With sincere gratitude,

Elizabeth T. Rosolowsky, MD, MPH,

Corresponding author

Comment #1: Please add the precise protocol of CH newborn screening in Alberta to better understand the usual requirements (e.g. what is borderline and what is critical TSH range; same cut-off levels for 24h and for 72h?)

A more detailed description of NBS in Alberta, including TSH cutoffs has been added to the “Material and Methods”.

[lines 79 to 82 in revised manuscript] The ANSP is a province-wide screening program offered to all infants born in Alberta and is located at the University of Alberta in the provincial capital, Edmonton. The ANSP screens for 22 conditions, including Congenital Hypothyroidism due to primary causes. The NBS for CH is performed by measuring…

[lines 89 to 92 in revised manuscript] The CH screening algorithm has two types of out-of-range results: borderline or critical. The borderline cutoff is age-related (0-30 hours:  TSH ≥32 mU/L;  31-191 hours: TSH ≥26 mU/L;  ≥ 192 hours: TSH ≥20 mU/L). The critical cutoff  (TSH ≥50 mU/L) is the same for all age groups.

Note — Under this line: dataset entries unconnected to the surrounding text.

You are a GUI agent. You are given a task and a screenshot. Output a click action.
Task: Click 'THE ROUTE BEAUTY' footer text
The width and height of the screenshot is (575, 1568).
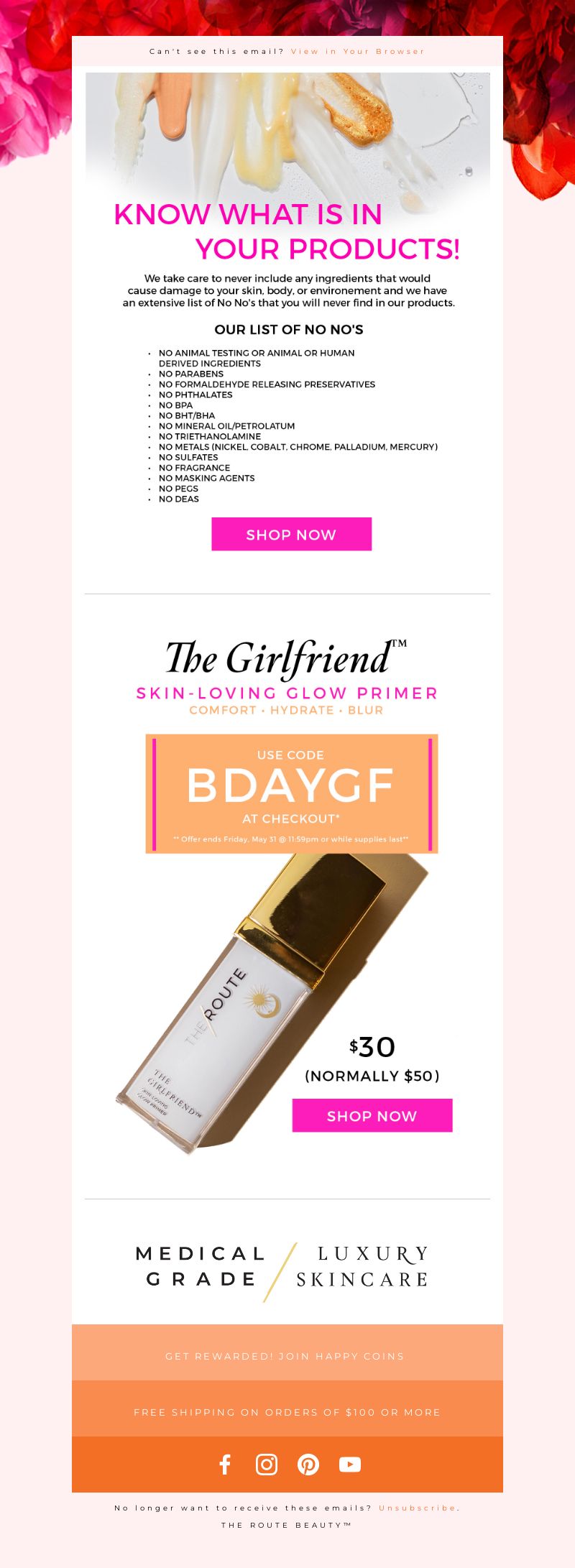pyautogui.click(x=286, y=1525)
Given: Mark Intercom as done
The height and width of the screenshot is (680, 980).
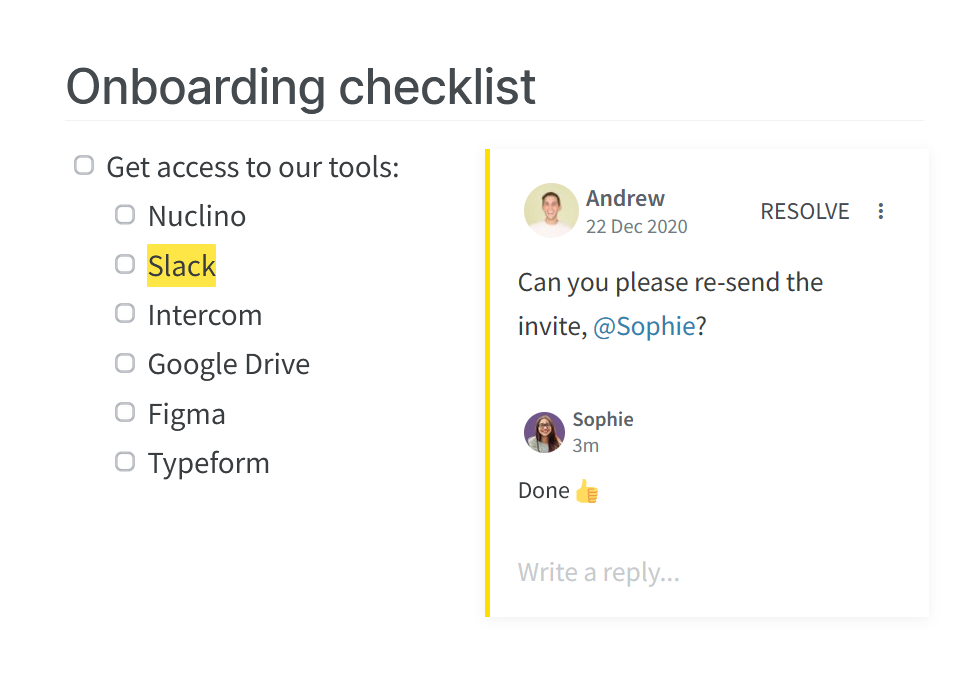Looking at the screenshot, I should (x=125, y=313).
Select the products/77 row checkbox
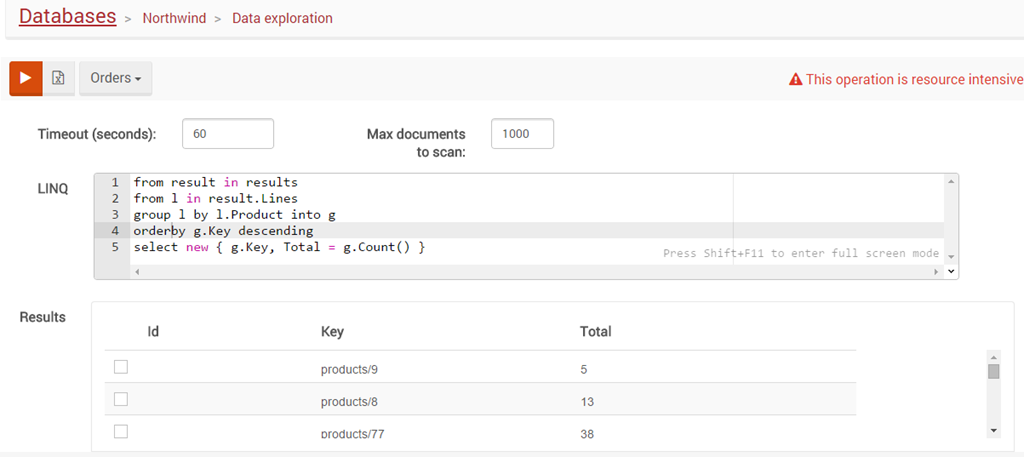Viewport: 1024px width, 457px height. click(121, 431)
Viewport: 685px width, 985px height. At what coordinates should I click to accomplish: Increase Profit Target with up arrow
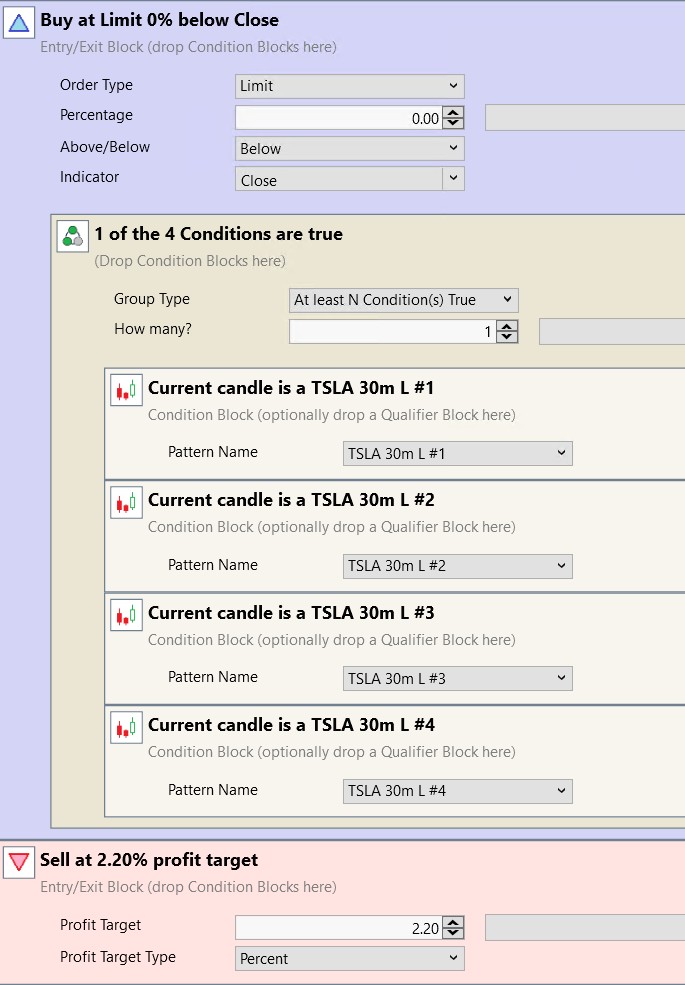[453, 923]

[lines 94 to 95 in revised manuscript] Two borderline results (on separate specimens) are followed up as a critical result.

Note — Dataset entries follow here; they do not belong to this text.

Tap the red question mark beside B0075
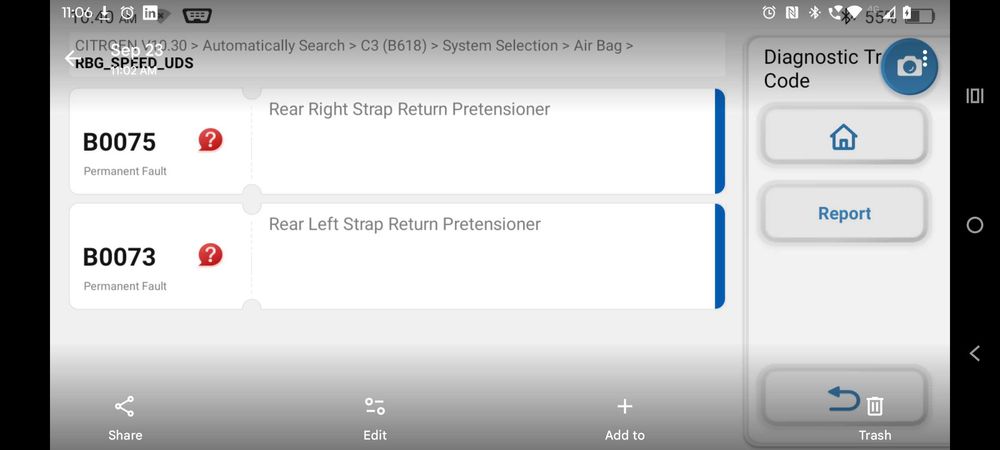This screenshot has height=450, width=1000. (210, 140)
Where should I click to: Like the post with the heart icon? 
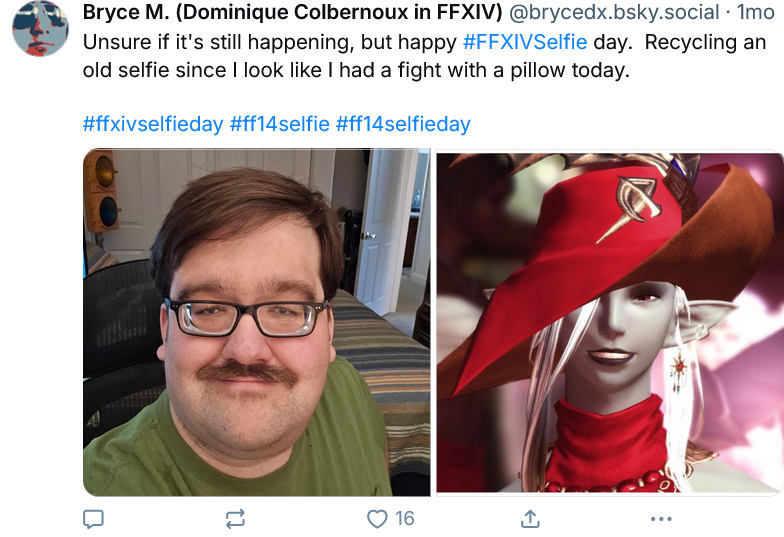click(x=377, y=519)
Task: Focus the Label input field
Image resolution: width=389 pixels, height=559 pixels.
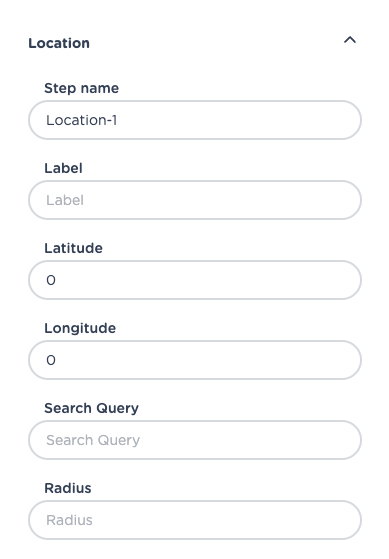Action: [x=195, y=200]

Comment #2: The study notes variability in the frequency of monitoring and attainment of euthyroidism but does not deeply analyze the underlying factors contributing to these variations or even to examine the (not so few) cases with significant high TSH levels during the studied period – any option to further explore circumstances in these cases (possibly in following research)?

Reply #2: The results of this study have prompted us to go into further depth to try to understand the factors that may have contributed to suboptimal outcomes.

Comment #3: Although the study concludes with the need for a multi-pronged approach to address gaps in care, specific, actionable recommendations are somewhat lacking. Providing concrete suggestions for policy changes, educational programs for healthcare providers and parents, or the development of a centralized monitoring system could offer a clearer path forward for improving CH management.

Reply #3: We have made some concrete suggestions and added them to the discussion section:

[lines 334 to 338 in revised manuscript] Future studies can follow patients prospectively through their clinical journey. The ANSP can develop a program to track longitudinally the clinical outcomes, particularly of those with the most severe disease. The ANSP has also developed a Clinical Algorithm tool that can be more consistently distributed to providers and parents at the time of diagnosis [16].